(Stored records)
== Segment start ==

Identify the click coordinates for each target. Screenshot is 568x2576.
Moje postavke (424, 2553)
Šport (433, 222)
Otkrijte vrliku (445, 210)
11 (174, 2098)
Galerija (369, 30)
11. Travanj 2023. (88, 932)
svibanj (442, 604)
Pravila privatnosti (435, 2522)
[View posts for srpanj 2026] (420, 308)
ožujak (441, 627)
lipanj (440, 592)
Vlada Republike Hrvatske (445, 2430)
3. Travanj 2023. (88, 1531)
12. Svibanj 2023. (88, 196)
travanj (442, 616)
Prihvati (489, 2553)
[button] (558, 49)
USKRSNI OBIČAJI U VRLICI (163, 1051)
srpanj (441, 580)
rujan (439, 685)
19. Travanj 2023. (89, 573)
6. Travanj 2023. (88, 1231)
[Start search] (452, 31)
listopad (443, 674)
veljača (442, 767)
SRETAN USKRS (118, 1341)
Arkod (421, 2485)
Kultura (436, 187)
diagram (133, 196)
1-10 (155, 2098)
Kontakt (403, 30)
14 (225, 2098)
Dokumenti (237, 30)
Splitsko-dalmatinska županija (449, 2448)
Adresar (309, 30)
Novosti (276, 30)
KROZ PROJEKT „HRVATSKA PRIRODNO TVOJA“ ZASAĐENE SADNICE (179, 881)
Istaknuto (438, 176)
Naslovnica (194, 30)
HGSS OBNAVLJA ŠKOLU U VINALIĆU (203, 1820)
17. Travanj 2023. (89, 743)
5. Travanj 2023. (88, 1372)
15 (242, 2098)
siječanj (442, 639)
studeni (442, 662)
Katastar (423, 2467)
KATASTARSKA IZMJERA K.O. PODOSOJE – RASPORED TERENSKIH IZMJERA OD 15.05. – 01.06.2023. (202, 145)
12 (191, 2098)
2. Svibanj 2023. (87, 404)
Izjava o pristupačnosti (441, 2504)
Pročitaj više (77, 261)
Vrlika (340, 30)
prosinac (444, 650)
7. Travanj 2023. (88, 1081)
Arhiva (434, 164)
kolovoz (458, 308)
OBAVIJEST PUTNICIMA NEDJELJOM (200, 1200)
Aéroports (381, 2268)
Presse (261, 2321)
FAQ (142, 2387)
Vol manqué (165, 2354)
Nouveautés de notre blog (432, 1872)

== Segment end ==

Set down no line except those from the one with "Istaknuto (438, 176)" to the last line of the data, inclusive, each exactly as written.

RESULT OF THE EXERCISE:
Istaknuto (438, 176)
Naslovnica (194, 30)
HGSS OBNAVLJA ŠKOLU U VINALIĆU (203, 1820)
17. Travanj 2023. (89, 743)
5. Travanj 2023. (88, 1372)
15 (242, 2098)
siječanj (442, 639)
studeni (442, 662)
Katastar (423, 2467)
KATASTARSKA IZMJERA K.O. PODOSOJE – RASPORED TERENSKIH IZMJERA OD 15.05. – 01.06.2023. (202, 145)
12 (191, 2098)
2. Svibanj 2023. (87, 404)
Izjava o pristupačnosti (441, 2504)
Pročitaj više (77, 261)
Vrlika (340, 30)
prosinac (444, 650)
7. Travanj 2023. (88, 1081)
Arhiva (434, 164)
kolovoz (458, 308)
OBAVIJEST PUTNICIMA NEDJELJOM (200, 1200)
Aéroports (381, 2268)
Presse (261, 2321)
FAQ (142, 2387)
Vol manqué (165, 2354)
Nouveautés de notre blog (432, 1872)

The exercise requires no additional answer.